The rate of condensation heating resulting from the intense rainfall associated with hurricanes is about 100 billion kW. In one day, therefore, a hurricane produces 24 X 100 billion kW h, an amount of energy that lies within the range of the yearly consumption of power by many industrialized nations. The mature hurricane is characterized by an eye–a cloud-free circular region of relatively light winds in the center of the storm. The sinking motion in the eye, which causes the clearing, also produces adiabatic warming and drying. Temperatures at 3 mi above sea level are typically 18 deg F warmer than the hurricane’s environment.

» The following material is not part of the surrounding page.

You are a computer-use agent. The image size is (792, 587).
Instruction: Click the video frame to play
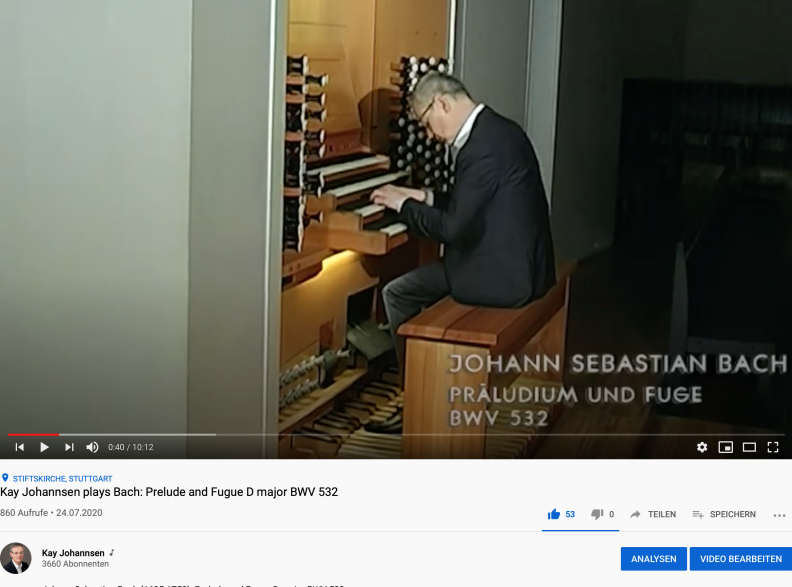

Surrounding the eye, which has a diameter of 6 to 60 mi, the winds in the eyewall rotate counterclockwise at maximum velocity, which may exceed 180 mph in the most severe storms. These winds are maintained by the large differences in horizontal pressure between the eye and the outer region of the storm. Although the winds themselves are responsible for much of the storm damage, the waves and tides generated by the wind often cause most of the damage to coastal areas. In hurricane Camille (1969), for example, the storm surge produced a tide 25 ft above normal as it made landfall near Pass Christian, Miss. Because much of human activity near the coast is concentrated within a few meters above mean sea level, storm surges can result in considerable loss of life and property. The winds reach their maximum velocity at a radius of 6 to 60 miles from the storm center and diminish rapidly with increasing distance. A radius of 300 mph, wind speed is usually less than 18 mph. The heaviest precipitation occurs under the intense convection in the eyewall. Thunderstorms may produce rainfall rates of 10 inches a day. The release of latent heat associated with this rain maintains low pressure and strong winds.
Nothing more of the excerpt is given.